Конечно, этническая стратификация самым тесным образом связана с другими признаками социального статуса, доходом, уровнем образования, профессией и т. п. Однако зачастую именно эти признаки, но особенно — доступ к власти и привилегиям, не говоря уж об «оценивании», впрямую или косвенно обусловлены этнической принадлежностью индивида.

Принято считать, что в современном обществе этичность как показатель социального статуса сама в чистом виде не выступает13, однако именно в период системной трансформации в нашей стране она приобрела самостоятельное значение, актуализируясь в виде принадлежности к титульному народу постсоветских государств и национально-территориальных субъектов Российской Федерации (более высокий статус) или к национальным меньшинствам (более низкий статус).

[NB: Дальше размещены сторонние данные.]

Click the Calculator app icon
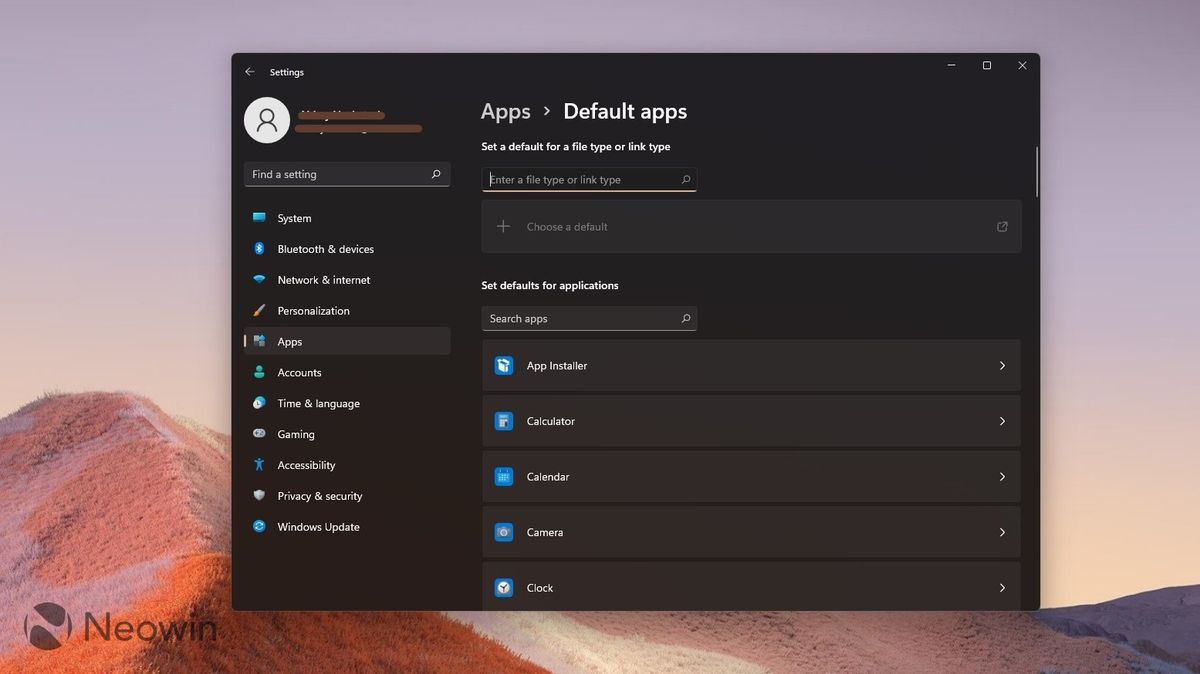The width and height of the screenshot is (1200, 674). click(x=504, y=421)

Так, например, в прибалтийских государствах социальная иерархия наряду с иными признаками обусловлена и наличием или отсутствием гражданства этих стран: более высоким статусом обладают граждане (а это, главным образом, представители титульного народа и лишь малая доля так называемых «некоренных» жителей), а более низким — «не граждане» (подавляющее число лиц, не принадлежащих к «коренному» населению). Ориентация же на достигаемый статус, не говоря уже об аспекте «оценивания», ограничена наличием или отсутствием гражданства и, следовательно, косвенно этнической принадлежностью.

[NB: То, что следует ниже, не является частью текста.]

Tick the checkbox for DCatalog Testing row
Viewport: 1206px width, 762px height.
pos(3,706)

В СССР партийная элита — высший слой социальной иерархии состояла преимущественно из русских или русифицированных представителей других народов СССР. Поэтому этнический статус русского был наиболее высоким, причислять себя к русским — было престижно, ибо этот статус способствовал вероятности получения большего объема властных полномочий и привилегий.

В постсоветском пространстве на фоне снижения статуса русского возрастает статус представителя титульного народа, причем это относится не только к государствам СНГ, в большинстве своем ориентированных на модель этнонационального государства, но и к национально-территориальным образованиям России. Характерно, что во втором случае статус члена титульной общности несоизмерим со статусом русского, причем независимо ни от численного соотношения титульного народа и русского населения в том или ином субъекте РФ, ни даже от того, что русские являются титульным народом государства в целом.

Таким образом, выстраивается новая этническая стратификация, особенно болезненно воспринимаемая в тех случаях, когда на более низкие ступени иерархии по этническому признаку попадает не численное, а лишь номинальное «национальное меньшинство», как, например, в Латвии или в Эстонии.

Именно поэтому статусные изменения, сама социальная стратификация, рассматриваемая под углом зрения этничности, может стать основой межэтнического конфликта, ибо в основе любого из них лежит желание изменить существующее этническое неравенство и соответствующую ему систему власти, престижа и привилегий.